DataFAQs Core Services are [SADI](SADI Semantic Web Services framework) services, so to understand what they do we need to understand the RDF instance data that they accept and return. This page outlines each of the twelve DataFAQs Core Services, links to any deployed instances of the service, cites the input and output classes, and provides sample input and output instance data.

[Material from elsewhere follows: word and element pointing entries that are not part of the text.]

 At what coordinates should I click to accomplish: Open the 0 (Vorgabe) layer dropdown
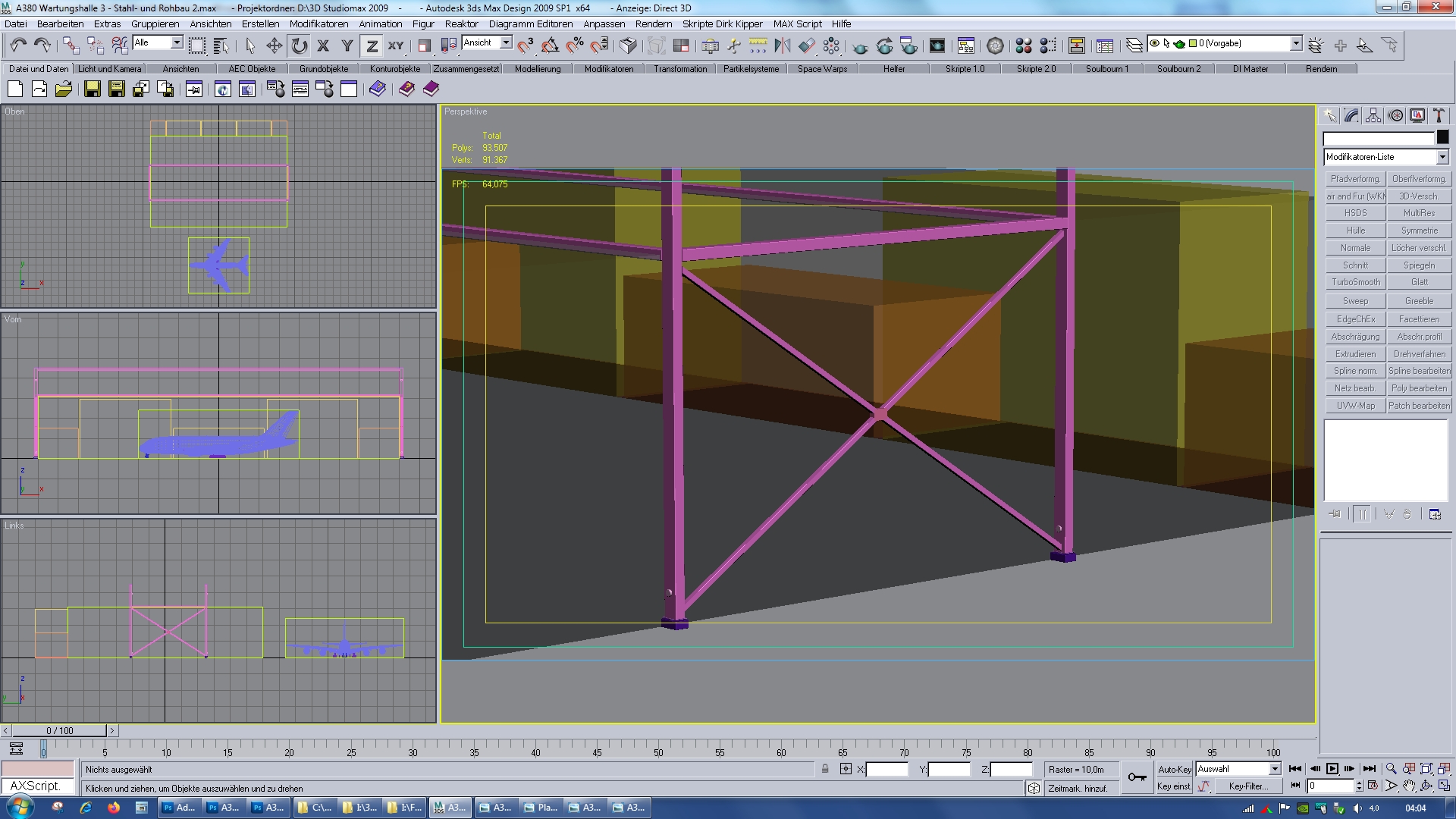[x=1296, y=43]
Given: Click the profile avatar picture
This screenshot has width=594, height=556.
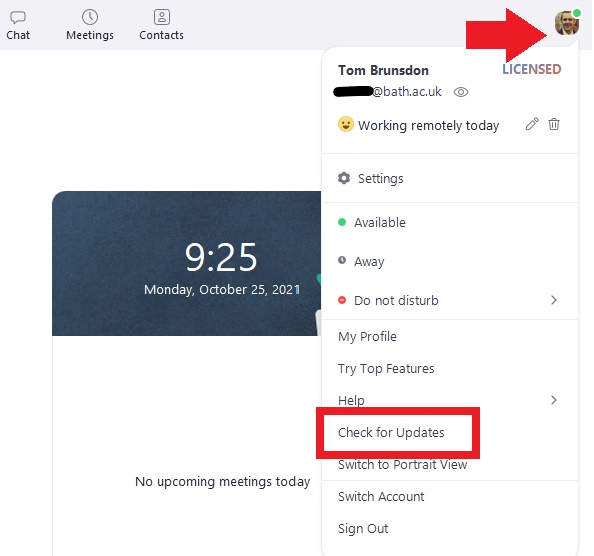Looking at the screenshot, I should (567, 22).
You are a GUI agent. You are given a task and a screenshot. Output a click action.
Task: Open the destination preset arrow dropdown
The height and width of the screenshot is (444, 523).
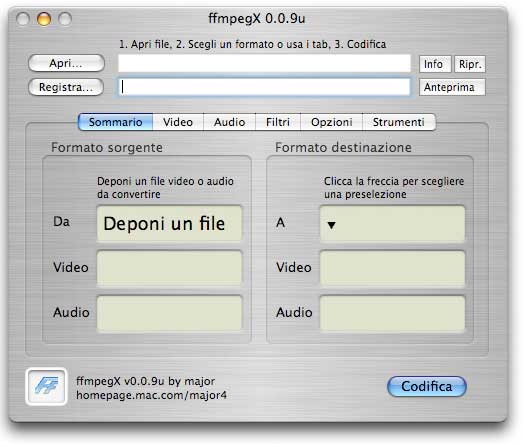331,225
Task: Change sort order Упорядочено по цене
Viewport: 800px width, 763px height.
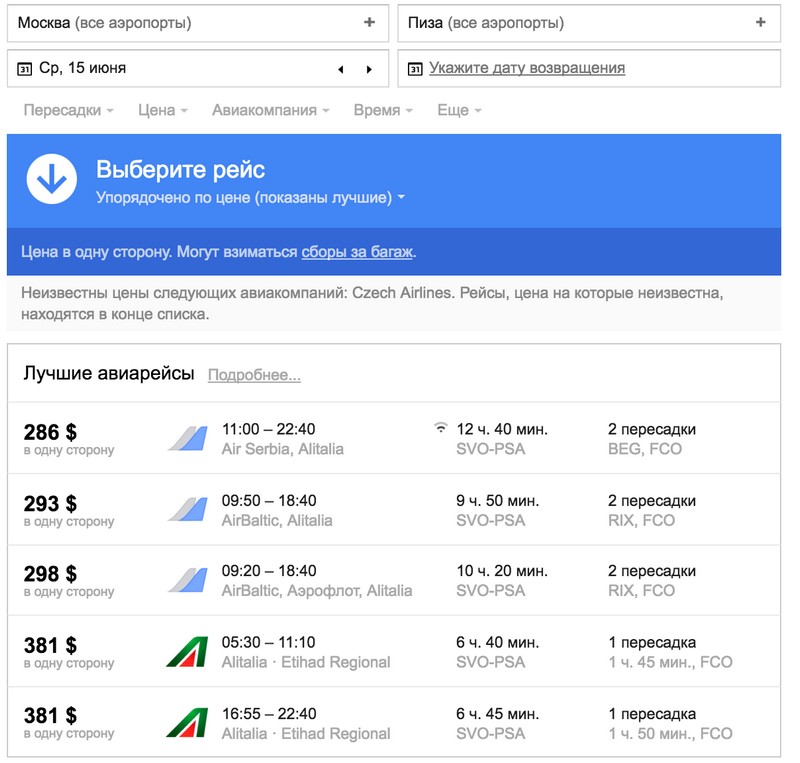Action: [x=250, y=198]
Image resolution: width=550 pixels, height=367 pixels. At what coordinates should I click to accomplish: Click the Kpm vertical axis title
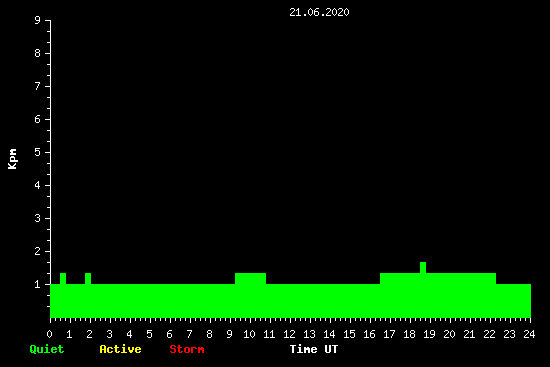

All twelve DataFAQs Core Services described on this page are listed in the SADI registry and available for SPARQL query from http://biordf.net/sparql's named graph http://sadiframework.org/registry/. services/sadi/core holds the implementations for the DataFAQs Core Services. http://aquarius.tw.rpi.edu/projects/datafaqs/configure-epoch is an initial interface to configure an epoch slice by selecting services to list FAqT evaluation services and datasets to analyze.

The following namespaces are used throughout this page:

@prefix datafaqs: <http://purl.org/twc/vocab/datafaqs#> .
@prefix dcat:     <http://www.w3.org/ns/dcat#> .
@prefix void:     <http://rdfs.org/ns/void#> .
@prefix dcterms:  <http://purl.org/dc/terms/> .
@prefix rdfs:     <http://www.w3.org/2000/01/rdf-schema#> .
@prefix rdf:      <http://www.w3.org/1999/02/22-rdf-syntax-ns#> .

select-faqts (4)

A select-faqts service returns FAqT Services that will evaluate the dcat:Datasets during the given evaluation epoch.

select-faqts/identity (1/4)

services/sadi/core/select-faqts/identity.py is deployed at http://aquarius.tw.rpi.edu/projects/datafaqs/services/sadi/core/select-faqts/identity and allows you to list the FAqT services directly. Although this is the most straightforward way to list the evaluation services that should be used, it can become cumbersome to explicitly maintain a large and dynamic list. Subsequent FAqT Service Selectors can be used to list according to queries.

  • input class: datafaqs:FAqTService
  • output class: datafaqs:FAqTServiceCollection

Sample input 1 (max-1-topic-tag.ttl):

...
<http://aquarius.tw.rpi.edu/projects/datafaqs/services/sadi/faqt/lodcloud/max-1-topic-tag> a datafaqs:FAqTService . 

Sample output 1 (max-1-topic-tag.ttl.out):

<http://aquarius.tw.rpi.edu/projects/datafaqs/services/sadi/faqt/lodcloud/max-1-topic-tag> 
   a datafaqs:FAqTServiceCollection;
   dcterms:hasPart <http://aquarius.tw.rpi.edu/projects/datafaqs/services/sadi/faqt/lodcloud/max-1-topic-tag> .

select-faqts/via-sparql-query (2/4)

services/sadi/core/select-faqts/via-sparql-query is deployed at http://aquarius.tw.rpi.edu/projects/datafaqs/services/sadi/core/select-faqts/via-sparql-query and accepts an RDF description of a SPARQL query to apply, and where to apply it.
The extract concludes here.